For this week's Chef Chat we visit a fixture in the Santa Fe food scene, Café Pasqual's, where chef Katharine Kagel opens up about her favorite foods, the one food she absolutely hates and how mood influences and inspires her craft.---
Growing up in Berkeley, Calif., Kagel helped prepare large meals for the massive gatherings her family held every weekend. Needless to say, she knows how to cook for a crowd.
Kagel moved to Santa Fe in 1978 after visiting a friend who was living here. She opened
in March of the following year. For nearly 32 years now Café Pasqual's has been serving the same kind of food in the same location with the same owner and chef. That consistency likely explains the legions of tourists and locals alike who flock to the restaurant every day of the week.
The emphasis at Café Pasqual's is definitely on all things local and organic, but Kagel likes to keep an open mind in terms of style.
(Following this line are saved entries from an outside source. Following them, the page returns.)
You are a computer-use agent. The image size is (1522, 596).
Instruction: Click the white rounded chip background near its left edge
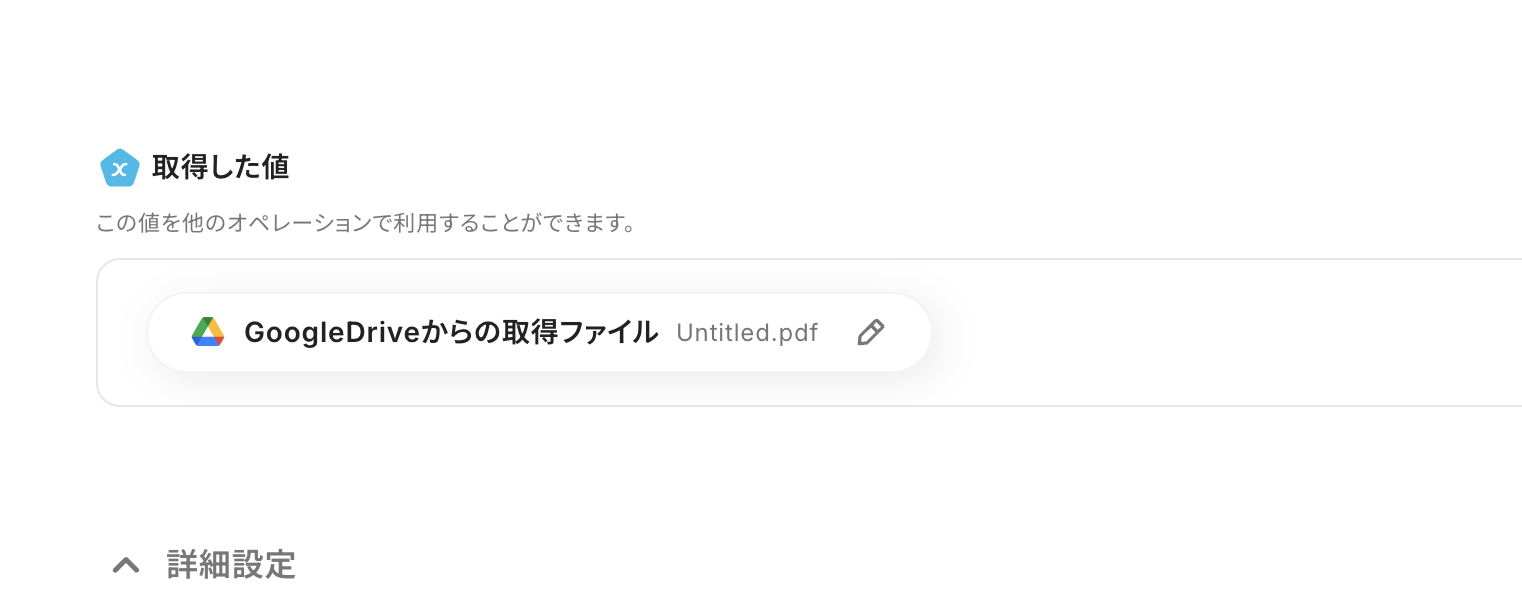click(x=167, y=332)
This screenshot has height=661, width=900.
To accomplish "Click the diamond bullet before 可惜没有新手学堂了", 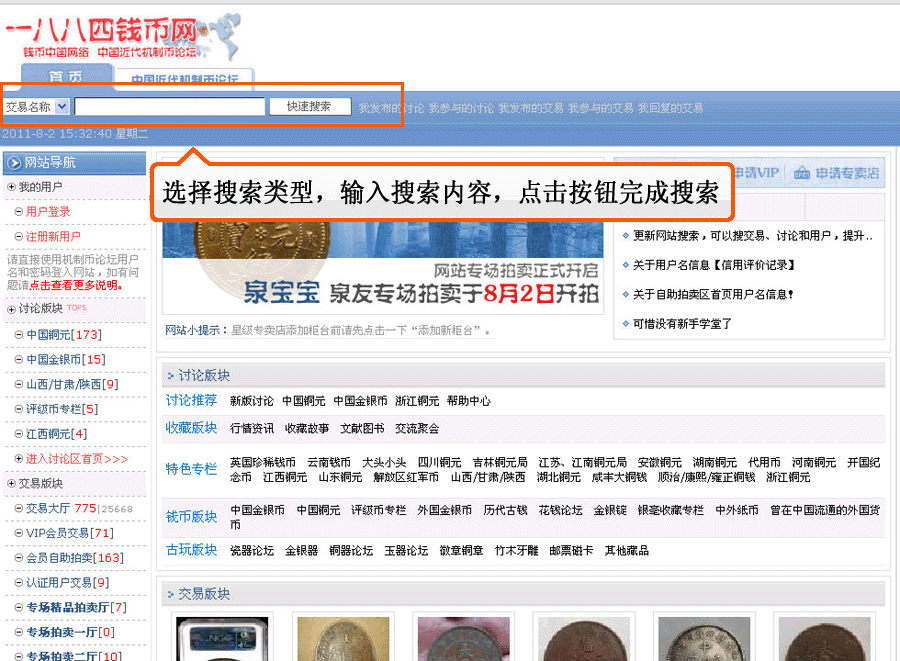I will click(625, 324).
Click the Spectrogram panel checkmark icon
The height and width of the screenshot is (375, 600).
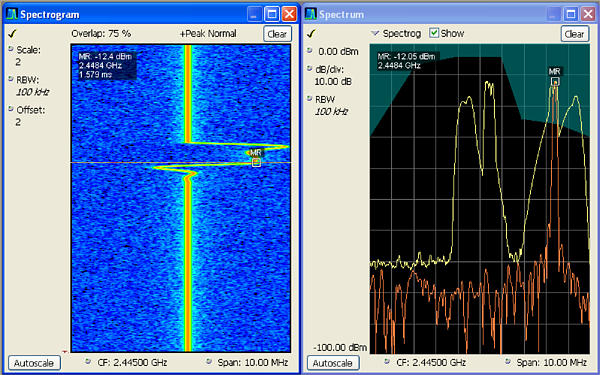click(x=12, y=34)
At any given moment, one might find traditional Mexican dishes on the same menu as Turkish staples. And all of it is served in a vibrant, energetic little bistro setting with community seating and a welcoming attitude.
SFR: In one word, how would you describe the Santa Fe food scene?
KK: Diverse. I'm the sort of person, I grew up this way, what country do I want to eat? Do I want to eat Italian? Thai? Japanese? Chinese? Modern American? Do I want a Burger? Do I want a salad? I usually dial in to what my body needs.
What's the weirdest thing in your refrigerator at home?
Let me think about that. It's probably the fact that, at any given time, I have 10 half pints of blueberries and 10 half pints of raspberries in there. I mean the whole door is just berries, because I love to start the day and end the day with them.
Do you have an aversion to any particular foods?
What's the coolest thing you've ever made?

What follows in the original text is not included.